I am sitting in a rocking chair on a stone porch in the woods in Virginia listening to the crows and feeling reflective, perhaps because it’s my birthday tomorrow.

 

As I get older I feel more of a desire-a need actually- to speak the truth to those closet to me. I have few regrets in my life, but acknowledging past behaviors and for lack of a better word, habits, that no longer serve me and certainly didn’t/don't serve those around me is important and necessary.  I expected people to somehow know what I was thinking and therefore what I needed. How could anyone do that? From the men in my life to my children, family and friends, I withheld important thoughts and feelings and in doing so built resentments and walls-no one’s fault but mine. The flip side is that I can definitely be over powering. A bit of a dichotomy. Not a good combination of traits...

 

What I have discovered as years go by is that the truth-the truth as I see it, up for interpretation, of course-is simply easier. This is what I’m thinking; this is what I need or what I would like. I say this and then you say your truth, or the other way around. So much easier and more satisfying.

 

Part of this process is trusting those who love you to accept you. That’s the hard part, especially if you are like me and you have a very distinct knowing of all of your faults. I understand that I am bull-headed, impulsive, and can and probably do, bowl the average person over. I know I need to slow down and consider how my behavior affects others before I affect others.
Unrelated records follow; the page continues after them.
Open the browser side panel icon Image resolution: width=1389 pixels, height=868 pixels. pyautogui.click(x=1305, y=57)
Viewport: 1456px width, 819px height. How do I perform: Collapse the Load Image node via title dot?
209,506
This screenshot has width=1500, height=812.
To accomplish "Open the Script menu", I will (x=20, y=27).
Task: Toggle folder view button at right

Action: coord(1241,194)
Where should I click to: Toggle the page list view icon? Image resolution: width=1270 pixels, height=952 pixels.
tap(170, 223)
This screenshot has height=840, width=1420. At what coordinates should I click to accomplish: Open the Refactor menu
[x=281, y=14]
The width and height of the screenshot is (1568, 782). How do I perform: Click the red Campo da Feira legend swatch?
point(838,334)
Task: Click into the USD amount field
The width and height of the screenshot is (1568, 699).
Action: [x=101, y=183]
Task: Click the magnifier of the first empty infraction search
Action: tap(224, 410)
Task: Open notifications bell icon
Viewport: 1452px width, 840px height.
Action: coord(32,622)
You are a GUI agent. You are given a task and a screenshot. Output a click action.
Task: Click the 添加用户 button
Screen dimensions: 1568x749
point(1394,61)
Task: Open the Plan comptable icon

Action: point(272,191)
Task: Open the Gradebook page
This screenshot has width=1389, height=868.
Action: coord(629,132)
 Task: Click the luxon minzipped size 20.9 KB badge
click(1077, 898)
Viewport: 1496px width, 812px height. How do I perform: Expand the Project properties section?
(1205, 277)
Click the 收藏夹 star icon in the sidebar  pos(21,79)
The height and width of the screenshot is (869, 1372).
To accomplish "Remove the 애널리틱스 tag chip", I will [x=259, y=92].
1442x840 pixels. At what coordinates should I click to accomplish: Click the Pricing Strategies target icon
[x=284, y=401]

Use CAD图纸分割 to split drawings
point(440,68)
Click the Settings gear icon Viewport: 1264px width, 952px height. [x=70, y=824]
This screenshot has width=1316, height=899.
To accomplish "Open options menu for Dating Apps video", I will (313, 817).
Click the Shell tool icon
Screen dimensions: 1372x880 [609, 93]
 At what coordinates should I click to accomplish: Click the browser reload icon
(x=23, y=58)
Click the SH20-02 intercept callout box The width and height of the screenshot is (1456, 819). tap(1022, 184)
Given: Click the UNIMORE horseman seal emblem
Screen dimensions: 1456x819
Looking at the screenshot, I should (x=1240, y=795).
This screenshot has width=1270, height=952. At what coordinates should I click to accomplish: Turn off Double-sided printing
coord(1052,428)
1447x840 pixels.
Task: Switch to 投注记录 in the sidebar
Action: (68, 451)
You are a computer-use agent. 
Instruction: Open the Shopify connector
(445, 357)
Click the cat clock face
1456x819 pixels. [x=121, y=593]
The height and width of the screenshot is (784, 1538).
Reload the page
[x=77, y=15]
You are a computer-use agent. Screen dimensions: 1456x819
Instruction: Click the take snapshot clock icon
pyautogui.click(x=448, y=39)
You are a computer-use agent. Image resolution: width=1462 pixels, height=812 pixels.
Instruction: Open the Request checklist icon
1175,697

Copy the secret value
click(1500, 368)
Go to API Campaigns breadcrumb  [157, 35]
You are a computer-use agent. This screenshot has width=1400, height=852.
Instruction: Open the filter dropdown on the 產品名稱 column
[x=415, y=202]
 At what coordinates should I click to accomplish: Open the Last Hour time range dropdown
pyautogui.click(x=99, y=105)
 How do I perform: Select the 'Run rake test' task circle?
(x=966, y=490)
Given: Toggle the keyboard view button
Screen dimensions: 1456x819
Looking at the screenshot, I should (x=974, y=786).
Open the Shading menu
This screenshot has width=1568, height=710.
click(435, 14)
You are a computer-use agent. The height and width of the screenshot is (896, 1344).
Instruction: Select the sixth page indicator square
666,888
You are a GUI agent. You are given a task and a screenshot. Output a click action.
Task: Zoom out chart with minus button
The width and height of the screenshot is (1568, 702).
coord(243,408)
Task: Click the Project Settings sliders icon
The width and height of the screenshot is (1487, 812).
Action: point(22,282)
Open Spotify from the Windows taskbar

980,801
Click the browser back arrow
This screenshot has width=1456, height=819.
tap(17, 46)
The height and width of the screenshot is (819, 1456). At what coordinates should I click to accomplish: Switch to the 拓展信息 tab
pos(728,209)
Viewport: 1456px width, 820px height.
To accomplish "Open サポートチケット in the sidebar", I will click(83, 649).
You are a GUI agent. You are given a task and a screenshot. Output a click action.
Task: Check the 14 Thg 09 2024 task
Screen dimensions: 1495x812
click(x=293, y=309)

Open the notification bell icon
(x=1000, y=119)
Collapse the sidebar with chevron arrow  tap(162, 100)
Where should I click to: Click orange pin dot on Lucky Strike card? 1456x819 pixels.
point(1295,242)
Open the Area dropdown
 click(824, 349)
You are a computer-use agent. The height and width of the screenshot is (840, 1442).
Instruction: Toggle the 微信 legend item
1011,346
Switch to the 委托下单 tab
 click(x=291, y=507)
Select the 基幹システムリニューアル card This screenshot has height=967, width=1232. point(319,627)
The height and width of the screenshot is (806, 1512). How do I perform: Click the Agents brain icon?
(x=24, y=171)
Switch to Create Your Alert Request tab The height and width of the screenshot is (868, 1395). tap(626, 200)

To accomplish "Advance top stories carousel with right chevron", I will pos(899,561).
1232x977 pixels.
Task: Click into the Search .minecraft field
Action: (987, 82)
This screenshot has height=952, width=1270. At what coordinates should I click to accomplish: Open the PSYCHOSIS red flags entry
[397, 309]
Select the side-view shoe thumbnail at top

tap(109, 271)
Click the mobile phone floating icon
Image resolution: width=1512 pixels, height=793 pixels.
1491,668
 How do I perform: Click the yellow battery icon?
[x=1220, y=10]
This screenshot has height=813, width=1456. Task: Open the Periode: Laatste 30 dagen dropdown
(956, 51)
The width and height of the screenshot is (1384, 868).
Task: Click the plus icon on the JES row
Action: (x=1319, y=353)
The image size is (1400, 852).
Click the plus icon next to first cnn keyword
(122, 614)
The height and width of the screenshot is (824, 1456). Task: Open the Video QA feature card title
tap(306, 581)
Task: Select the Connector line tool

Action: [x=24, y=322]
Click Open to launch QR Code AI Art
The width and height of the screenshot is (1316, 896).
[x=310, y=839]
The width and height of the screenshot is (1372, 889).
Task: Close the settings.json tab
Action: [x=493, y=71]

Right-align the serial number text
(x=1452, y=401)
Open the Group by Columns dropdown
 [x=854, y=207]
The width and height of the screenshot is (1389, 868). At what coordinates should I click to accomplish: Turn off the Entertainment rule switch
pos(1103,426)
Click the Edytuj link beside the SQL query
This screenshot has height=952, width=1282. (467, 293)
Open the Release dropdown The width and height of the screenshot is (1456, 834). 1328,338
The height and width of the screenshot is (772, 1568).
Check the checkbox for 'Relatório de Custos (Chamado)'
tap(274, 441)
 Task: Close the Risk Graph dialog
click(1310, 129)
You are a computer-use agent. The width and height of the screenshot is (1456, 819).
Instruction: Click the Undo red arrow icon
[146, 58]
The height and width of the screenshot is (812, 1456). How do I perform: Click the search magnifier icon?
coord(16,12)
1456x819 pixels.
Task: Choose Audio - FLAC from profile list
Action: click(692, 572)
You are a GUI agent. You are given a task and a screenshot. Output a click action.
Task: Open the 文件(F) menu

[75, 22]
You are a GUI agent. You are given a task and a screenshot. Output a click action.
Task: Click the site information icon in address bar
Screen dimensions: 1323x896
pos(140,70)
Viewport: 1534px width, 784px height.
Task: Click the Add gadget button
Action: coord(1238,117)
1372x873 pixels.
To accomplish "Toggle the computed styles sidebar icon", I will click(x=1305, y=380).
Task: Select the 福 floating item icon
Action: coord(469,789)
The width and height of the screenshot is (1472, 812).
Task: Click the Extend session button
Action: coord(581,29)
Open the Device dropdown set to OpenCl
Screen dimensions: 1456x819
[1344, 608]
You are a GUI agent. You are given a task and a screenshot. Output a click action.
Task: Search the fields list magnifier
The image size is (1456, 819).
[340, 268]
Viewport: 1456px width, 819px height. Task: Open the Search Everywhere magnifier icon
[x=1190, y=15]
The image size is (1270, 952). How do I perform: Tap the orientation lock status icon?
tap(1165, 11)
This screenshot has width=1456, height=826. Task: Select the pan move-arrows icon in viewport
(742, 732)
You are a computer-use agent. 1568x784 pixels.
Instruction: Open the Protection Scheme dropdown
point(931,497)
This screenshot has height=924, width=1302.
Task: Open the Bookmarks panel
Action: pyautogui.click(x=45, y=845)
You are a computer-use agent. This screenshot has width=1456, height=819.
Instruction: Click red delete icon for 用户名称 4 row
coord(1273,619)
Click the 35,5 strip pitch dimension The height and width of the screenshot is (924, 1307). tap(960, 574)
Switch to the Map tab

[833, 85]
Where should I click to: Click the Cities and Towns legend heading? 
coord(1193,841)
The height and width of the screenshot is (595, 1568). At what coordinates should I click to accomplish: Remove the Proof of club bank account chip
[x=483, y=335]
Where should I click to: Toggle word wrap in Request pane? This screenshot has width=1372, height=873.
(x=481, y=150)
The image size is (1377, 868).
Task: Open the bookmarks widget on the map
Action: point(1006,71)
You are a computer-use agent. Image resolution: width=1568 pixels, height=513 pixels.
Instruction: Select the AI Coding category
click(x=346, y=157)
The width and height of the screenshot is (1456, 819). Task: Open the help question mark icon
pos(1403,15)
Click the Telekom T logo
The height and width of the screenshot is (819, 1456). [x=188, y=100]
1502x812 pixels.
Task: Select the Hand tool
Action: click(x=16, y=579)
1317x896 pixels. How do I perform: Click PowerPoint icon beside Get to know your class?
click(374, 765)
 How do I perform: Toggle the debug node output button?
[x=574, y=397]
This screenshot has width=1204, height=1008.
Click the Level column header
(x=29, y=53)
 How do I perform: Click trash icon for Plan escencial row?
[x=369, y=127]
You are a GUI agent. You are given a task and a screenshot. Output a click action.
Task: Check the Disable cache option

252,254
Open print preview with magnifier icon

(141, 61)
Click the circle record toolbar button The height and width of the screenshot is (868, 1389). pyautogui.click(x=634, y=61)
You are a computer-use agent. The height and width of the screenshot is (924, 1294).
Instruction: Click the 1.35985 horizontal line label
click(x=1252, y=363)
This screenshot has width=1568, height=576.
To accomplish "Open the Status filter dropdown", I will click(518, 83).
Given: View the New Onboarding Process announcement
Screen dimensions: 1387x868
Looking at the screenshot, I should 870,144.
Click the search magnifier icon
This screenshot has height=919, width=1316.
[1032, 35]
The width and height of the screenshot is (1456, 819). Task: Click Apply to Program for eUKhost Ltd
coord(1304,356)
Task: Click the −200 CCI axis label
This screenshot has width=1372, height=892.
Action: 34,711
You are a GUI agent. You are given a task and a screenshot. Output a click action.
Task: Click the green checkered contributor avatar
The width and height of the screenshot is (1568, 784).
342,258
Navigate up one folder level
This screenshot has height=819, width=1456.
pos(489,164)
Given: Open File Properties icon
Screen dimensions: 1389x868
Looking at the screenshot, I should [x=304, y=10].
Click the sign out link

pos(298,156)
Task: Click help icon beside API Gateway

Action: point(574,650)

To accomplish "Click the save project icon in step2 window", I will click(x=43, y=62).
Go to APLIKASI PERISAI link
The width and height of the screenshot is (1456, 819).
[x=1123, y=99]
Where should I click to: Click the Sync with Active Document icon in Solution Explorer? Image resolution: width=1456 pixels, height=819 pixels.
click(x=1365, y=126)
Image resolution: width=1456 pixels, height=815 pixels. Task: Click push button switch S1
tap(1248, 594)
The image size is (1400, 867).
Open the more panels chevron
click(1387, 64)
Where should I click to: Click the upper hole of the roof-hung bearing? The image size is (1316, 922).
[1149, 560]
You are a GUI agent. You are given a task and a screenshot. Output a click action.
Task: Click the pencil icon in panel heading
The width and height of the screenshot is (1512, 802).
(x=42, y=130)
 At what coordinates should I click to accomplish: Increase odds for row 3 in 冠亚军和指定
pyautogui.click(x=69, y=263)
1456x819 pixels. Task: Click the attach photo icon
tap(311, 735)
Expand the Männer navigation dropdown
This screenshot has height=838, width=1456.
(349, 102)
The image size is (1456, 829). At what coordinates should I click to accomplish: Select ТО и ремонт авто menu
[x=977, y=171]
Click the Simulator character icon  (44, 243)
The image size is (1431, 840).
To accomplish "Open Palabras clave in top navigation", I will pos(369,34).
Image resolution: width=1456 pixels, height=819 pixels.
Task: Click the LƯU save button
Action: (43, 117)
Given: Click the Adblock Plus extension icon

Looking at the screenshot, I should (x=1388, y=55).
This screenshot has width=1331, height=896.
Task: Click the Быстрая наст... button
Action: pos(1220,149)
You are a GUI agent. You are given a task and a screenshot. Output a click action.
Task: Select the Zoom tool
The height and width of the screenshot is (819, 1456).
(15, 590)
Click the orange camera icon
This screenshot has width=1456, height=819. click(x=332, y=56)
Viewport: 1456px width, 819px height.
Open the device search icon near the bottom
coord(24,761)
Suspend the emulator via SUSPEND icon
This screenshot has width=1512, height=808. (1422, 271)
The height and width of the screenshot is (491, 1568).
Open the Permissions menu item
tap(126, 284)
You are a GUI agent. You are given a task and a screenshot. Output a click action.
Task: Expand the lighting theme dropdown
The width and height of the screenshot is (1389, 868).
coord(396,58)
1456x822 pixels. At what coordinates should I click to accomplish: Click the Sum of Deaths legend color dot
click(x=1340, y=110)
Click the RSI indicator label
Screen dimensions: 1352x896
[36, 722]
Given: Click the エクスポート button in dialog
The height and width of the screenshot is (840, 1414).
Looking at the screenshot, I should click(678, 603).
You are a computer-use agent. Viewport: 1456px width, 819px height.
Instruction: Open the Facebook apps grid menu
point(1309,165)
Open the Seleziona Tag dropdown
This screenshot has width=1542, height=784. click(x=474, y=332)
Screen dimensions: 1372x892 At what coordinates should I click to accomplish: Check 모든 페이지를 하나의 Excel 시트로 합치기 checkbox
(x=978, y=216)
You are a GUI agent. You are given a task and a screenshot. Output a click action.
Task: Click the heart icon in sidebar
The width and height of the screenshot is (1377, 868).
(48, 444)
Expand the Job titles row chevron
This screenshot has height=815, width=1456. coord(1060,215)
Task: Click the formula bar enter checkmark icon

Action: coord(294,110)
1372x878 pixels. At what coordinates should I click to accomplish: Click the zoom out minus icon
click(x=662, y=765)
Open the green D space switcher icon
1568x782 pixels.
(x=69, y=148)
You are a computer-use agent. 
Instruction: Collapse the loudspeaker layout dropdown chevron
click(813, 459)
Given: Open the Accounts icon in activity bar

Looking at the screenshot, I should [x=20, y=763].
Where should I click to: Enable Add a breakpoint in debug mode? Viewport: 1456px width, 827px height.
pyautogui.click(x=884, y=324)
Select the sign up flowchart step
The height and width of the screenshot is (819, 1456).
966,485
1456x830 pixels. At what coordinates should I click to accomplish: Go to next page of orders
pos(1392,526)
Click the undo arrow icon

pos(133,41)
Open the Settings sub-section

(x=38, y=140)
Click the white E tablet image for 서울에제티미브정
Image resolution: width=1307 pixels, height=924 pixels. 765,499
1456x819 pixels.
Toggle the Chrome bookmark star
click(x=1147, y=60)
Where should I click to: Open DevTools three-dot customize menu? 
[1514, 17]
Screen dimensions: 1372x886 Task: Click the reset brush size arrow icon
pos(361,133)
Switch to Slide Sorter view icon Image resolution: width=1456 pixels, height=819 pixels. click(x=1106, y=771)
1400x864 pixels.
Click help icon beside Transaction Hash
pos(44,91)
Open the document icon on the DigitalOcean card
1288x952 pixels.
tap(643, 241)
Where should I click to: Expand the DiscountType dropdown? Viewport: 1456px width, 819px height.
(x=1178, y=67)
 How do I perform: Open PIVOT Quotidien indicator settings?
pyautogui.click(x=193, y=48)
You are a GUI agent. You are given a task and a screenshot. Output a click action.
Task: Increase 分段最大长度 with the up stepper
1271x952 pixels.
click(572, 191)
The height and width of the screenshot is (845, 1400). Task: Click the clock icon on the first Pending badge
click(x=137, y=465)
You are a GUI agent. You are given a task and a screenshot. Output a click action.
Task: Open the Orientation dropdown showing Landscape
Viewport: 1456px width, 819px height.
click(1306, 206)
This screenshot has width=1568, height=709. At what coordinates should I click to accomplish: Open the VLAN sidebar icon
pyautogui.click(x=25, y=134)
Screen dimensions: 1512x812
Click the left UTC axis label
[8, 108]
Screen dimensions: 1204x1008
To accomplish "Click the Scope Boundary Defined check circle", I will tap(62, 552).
I have expected (most likely) people in my life to go on whatever ride I was on when it might not have been their journey. That’s selfish and I am going to try hard to change that part of me.

 

Acknowledging who I am and wanting to change into a better person is the first step I suppose. This is my goal for this next year of my life. I will speak my truth, softly, to those around me so no one has to guess. I want to be a grown-up the rest of my life.

 

 


Comments

Never a better time to reflect than on your birthday however, speaking as a real and true friend I have never known you to ever be anything but true and honest. I understand that when you do have very high ideals that it is really difficult to have patience with people who fall short of our ideals but because we hold ourselves to a higher standard we think every one else should. Sometimes high standards are in the eye of the beholder. The thing is, I would never doubt that you would ever say anything but your truth. That's what makes you the friend that you are, trustworthy and honest to a fault. As usual I have to beseach you to not be so hard on yourself. You have my great admiration and you are an example to look up to (except for the panty thing). Happy Birthday true friend and thanks for everything you do for me. Love N

nlazark - 9:51pm, Monday 5 April 2010.